* [Passage shown]

# Looking for players: 4-8 pm GMT Sundays Online



## Fridayknight (Jan 16, 2011)

Hey everyone, ive made a new thread from the one i hijacked below to invite a few more players to my game. As the title says it is at those times, if you cannot make it please dont build up my hopes - ive already had someone miss out. The campaign can be seen more fully on http://www.obsidianportal.com/campaigns/adventures-of-the-forgotten-realms so join up or mail me via that website. We will be playing over skype. Thanks,

FK


----------



## wlanedbz (Jan 17, 2011)

edit


----------



## Dracomaxis (Jan 20, 2011)

I would be very intrested in playing in that game, what version of DnD do you use? I am in central time zone of the US, so that is right up my ally at night time. 

Have fun,


----------



## Fridayknight (Jan 23, 2011)

Bump


----------



## PolterGhost (Jan 23, 2011)

How would you describe your gaming/DMing style?


----------



## Fridayknight (Jan 23, 2011)

I have only just started GMing, so im not quite sure. The best thing would be to ask my players.


----------



## Fridayknight (Jan 30, 2011)

Sorry, but i need one more player. BUMP


----------



## Alexial (Feb 5, 2011)

Me and my husband may be interested, but that's two players. Is that okay?


----------



## peheata (Feb 6, 2011)

hi, im a completey new to d&d i have the 4e books and am very eager to learn the ropes in a real campain rather than the little skirmishes i set myself to learn the basic encounter situations, that day and time is good for me if ur intrested in a newb


----------



## Stnightmare (Feb 7, 2011)

Wait what time do we play? i thought it was at 8am on sundays if i am wrong i will start attending


----------



## Fridayknight (Feb 7, 2011)

The time is 4-8 pm GMT on sundays. Invite me on skype (username Friday Knight) and i can pm you so that you remember to turn up!


----------



## Fridayknight (Apr 11, 2011)

Hello all, since one of our players will be taking a planned leave I would like to invite one more person to play with us. The timing is exactly as is said on all the posts before. All info can be found on these posts as well (eg how to contact the group via skype). We are lvl 8 (by the time you join) and I am hoping for someone to play a leader. We are using maptools b84. Thanks,

FK


----------



## OSEZNO (Apr 11, 2011)

Fridayknight said:


> Hello all, since one of our players will be taking a planned leave I would like to invite one more person to play with us. The timing is exactly as is said on all the posts before. All info can be found on these posts as well (eg how to contact the group via skype). We are lvl 8 (by the time you join) and I am hoping for someone to play a leader. We are using maptools b84. Thanks,
> 
> FK




I am available at that time and am interested!
I'll send you a message on skype when I get home, if you're on, or you can PM me back here.


----------



## Toose (Apr 12, 2011)

Hey dude,
Did you get all the players or still searching for one????
I am waiting for your quickest reply....Internet radio


----------



## Fridayknight (Apr 13, 2011)

Hi, im sorry.We are full now. Ill post on here again if new spaces open up but that may be a long while.


----------

* [Short problem a] Arrange the records as a JSON list of strings, one string per line and no blank lines, starting at their first line and ending at the line that contains "Action: [x=24, y=74]".
The forum thread and the records are unrelated to each other.

* [Data shown]
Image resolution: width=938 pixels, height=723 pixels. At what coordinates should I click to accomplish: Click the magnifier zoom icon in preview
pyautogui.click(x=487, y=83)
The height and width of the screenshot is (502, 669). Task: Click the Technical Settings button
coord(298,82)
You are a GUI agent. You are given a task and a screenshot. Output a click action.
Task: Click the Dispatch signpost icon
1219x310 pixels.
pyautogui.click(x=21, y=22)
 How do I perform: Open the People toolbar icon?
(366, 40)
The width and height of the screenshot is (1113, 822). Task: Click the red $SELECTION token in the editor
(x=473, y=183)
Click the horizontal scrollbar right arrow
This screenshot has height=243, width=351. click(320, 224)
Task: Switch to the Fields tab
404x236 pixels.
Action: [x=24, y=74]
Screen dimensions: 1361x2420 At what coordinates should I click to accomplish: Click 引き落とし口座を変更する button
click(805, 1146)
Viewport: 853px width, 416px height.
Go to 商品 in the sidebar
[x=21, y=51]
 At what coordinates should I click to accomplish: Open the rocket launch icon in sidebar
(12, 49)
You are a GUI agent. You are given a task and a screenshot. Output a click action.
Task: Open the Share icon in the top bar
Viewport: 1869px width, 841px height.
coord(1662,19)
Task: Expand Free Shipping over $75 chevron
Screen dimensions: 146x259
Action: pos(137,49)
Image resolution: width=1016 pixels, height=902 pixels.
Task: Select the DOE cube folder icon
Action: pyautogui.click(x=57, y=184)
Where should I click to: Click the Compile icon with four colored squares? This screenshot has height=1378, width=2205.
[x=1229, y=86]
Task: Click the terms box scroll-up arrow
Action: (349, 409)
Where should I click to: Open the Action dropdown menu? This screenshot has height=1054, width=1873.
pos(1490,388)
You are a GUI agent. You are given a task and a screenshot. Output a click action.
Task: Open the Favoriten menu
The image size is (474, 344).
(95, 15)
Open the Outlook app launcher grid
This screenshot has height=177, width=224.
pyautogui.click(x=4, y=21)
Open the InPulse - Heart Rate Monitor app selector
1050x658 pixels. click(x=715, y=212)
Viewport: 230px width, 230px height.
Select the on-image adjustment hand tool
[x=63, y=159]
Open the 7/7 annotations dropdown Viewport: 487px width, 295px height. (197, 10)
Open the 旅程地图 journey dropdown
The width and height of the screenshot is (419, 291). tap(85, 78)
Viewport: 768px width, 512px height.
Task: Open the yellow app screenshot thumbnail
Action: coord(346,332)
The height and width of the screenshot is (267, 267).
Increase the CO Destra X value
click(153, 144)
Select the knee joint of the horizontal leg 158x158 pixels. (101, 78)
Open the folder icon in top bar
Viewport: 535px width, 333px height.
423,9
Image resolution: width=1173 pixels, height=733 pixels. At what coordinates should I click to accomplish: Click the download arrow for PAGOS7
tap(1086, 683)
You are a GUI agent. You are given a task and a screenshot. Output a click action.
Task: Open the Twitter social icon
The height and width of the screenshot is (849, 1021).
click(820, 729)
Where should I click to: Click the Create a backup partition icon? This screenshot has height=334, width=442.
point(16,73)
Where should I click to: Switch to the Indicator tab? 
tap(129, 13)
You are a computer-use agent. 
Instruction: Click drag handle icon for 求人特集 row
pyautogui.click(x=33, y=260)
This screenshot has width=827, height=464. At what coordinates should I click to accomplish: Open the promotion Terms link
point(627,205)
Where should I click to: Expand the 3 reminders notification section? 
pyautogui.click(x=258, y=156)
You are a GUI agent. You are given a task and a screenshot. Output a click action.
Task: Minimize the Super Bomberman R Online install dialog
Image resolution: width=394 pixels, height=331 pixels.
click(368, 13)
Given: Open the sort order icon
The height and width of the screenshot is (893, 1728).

* [Short problem b] Copy the forum thread word for word, starting at "## PolterGhost (Jan" and ending at "ask my players.".

* [Written answer a]
[
  "Image resolution: width=938 pixels, height=723 pixels. At what coordinates should I click to accomplish: Click the magnifier zoom icon in preview",
  "pyautogui.click(x=487, y=83)",
  "The height and width of the screenshot is (502, 669). Task: Click the Technical Settings button",
  "coord(298,82)",
  "You are a GUI agent. You are given a task and a screenshot. Output a click action.",
  "Task: Click the Dispatch signpost icon",
  "1219x310 pixels.",
  "pyautogui.click(x=21, y=22)",
  " How do I perform: Open the People toolbar icon?",
  "(366, 40)",
  "The width and height of the screenshot is (1113, 822). Task: Click the red $SELECTION token in the editor",
  "(x=473, y=183)",
  "Click the horizontal scrollbar right arrow",
  "This screenshot has height=243, width=351. click(320, 224)",
  "Task: Switch to the Fields tab",
  "404x236 pixels.",
  "Action: [x=24, y=74]"
]

* [Written answer b]
## PolterGhost (Jan 23, 2011)

How would you describe your gaming/DMing style?


----------



## Fridayknight (Jan 23, 2011)

I have only just started GMing, so im not quite sure. The best thing would be to ask my players.